━━━ Podany tekst ━━━

Amerykański indeks Russell 2000, skupiający spółki o małej kapitalizacji wzrósł od początku miesiąca o około 16 proc. Jeśli indeks utrzyma swój wynik na poziomie wyższym niż 15 proc. do końca listopada, będzie to jego największy miesięczny wzrost od 2011 r. i jednocześnie jeden z najlepszych okresów od 1984 r., czyli uruchomienia Russell 2000.
W ostatnich tygodniach małe spółki zachowują się o wiele lepiej niż takie indeksy, jak S&P 500 czy Nasdaq. Wpływ na to ma koncentracja firm technologicznych w tych benchmarkach. Szczepionka może potencjalne osłabić ich wyniki, w większości korzystają one bowiem na pandemii i potrzebie utrzymania społecznego dystansu.

━━━ Badane dane ━━━

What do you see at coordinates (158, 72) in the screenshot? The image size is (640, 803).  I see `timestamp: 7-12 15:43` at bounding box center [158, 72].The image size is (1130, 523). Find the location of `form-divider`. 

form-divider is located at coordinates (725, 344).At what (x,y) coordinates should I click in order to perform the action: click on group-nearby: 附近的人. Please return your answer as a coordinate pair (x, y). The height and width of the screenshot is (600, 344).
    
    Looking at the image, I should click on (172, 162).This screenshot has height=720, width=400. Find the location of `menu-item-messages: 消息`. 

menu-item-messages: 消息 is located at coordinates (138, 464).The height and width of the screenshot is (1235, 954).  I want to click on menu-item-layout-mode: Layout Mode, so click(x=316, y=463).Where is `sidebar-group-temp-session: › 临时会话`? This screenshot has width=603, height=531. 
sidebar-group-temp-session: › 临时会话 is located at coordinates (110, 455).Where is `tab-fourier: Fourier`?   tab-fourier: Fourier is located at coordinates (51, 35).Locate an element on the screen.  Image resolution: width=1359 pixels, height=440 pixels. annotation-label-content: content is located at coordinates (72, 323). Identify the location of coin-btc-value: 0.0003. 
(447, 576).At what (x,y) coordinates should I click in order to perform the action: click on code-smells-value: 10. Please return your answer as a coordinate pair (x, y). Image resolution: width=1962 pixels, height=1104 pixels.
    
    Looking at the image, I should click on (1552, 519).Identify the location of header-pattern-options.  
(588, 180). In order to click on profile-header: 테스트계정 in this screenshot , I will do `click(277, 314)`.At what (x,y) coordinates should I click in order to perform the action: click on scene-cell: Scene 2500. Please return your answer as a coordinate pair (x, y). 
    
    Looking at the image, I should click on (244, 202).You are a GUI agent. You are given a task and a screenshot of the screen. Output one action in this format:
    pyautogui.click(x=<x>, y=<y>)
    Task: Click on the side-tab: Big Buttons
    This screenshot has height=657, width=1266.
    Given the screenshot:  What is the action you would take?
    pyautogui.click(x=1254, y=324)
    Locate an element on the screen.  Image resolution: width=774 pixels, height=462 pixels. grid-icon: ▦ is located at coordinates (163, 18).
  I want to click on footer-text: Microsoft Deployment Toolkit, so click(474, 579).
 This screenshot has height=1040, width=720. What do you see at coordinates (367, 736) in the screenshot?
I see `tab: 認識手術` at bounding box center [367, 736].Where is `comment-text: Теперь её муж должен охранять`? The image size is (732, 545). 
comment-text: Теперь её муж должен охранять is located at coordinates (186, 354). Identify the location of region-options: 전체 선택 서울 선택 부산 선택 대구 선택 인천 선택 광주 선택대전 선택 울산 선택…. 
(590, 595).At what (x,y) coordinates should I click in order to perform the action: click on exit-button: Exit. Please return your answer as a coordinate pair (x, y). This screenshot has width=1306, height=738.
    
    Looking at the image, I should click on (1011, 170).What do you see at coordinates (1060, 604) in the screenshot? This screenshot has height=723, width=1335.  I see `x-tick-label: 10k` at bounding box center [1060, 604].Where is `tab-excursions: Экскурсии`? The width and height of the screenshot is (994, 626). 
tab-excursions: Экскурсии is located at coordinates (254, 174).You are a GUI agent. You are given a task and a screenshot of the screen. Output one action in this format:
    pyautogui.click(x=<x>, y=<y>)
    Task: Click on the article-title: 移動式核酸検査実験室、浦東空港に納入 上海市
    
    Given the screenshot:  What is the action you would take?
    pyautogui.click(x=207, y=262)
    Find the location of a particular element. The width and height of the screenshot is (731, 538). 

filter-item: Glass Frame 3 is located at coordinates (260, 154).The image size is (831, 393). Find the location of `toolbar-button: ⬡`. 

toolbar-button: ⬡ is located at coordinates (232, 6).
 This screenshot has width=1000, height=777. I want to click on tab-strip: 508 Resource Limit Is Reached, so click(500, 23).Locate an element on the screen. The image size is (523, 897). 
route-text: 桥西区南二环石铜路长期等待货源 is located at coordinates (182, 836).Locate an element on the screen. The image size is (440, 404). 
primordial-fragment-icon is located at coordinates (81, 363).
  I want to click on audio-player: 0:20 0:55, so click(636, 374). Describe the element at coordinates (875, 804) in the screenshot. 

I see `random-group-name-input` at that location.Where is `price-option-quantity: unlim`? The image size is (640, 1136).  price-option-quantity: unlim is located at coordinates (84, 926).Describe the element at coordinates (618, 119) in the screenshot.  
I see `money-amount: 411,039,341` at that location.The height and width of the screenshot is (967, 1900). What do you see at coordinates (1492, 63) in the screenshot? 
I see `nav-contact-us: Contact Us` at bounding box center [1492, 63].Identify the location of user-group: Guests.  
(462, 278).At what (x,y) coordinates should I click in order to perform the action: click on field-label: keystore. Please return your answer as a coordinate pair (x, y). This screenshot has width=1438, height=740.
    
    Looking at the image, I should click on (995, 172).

━━━

Zestaw zadań ::
(1) Streść krócej akapit tekstu o indeksie Russell 2000 zaczynający się od słów „Amerykański indeks Russell 2000” i zachowaj jego główne fakty.
(2) Zmień fragment tekstu o indeksie Russell 2000, zaczynając od słów „W ostatnich tygodniach” i idąc aż do słów „utrzymania społecznego dystansu.”, tak aby „pandemii” zastąpić przez „kryzysie zdrowotnym”.
(3) Poprowadź dalej tekst o indeksie Russell 2000, zaczynając od miejsca po jego ostatnim zdaniu.

Wyniki zadań ::
(1) Russell 2000, amerykański indeks spółek o małej kapitalizacji, zyskał od początku miesiąca około 16 proc. Jeśli do końca listopada utrzyma wzrost powyżej 15 proc., będzie to jego najlepszy miesiąc od 2011 r. Będzie to też jeden z najlepszych okresów od uruchomienia indeksu w 1984 r.

(2)
W ostatnich tygodniach małe spółki zachowują się o wiele lepiej niż takie indeksy, jak S&P 500 czy Nasdaq. Wpływ na to ma koncentracja firm technologicznych w tych benchmarkach. Szczepionka może potencjalne osłabić ich wyniki, w większości korzystają one bowiem na kryzysie zdrowotnym i potrzebie utrzymania społecznego dystansu.

(3)
Informacja o wysokiej skuteczności szczepionek Pfizera i Moderny spowodowała, że inwestorzy pozbywali się akcji takich firm jak Zoom, Netflix, Amazon czy Facebook.
Z kolei małe spółki działają w bardziej tradycyjnych biznesach, które w miarę wychodzenia z pandemicznego kryzysu powinny zyskiwać.
„Ruch na małych spółkach wynika z tego, że będą one ogromnymi beneficjentami gospodarki, która wróci do normalności w przyszłym roku – mówi Ryan Detrick, główny strateg rynkowy w LPL Financial.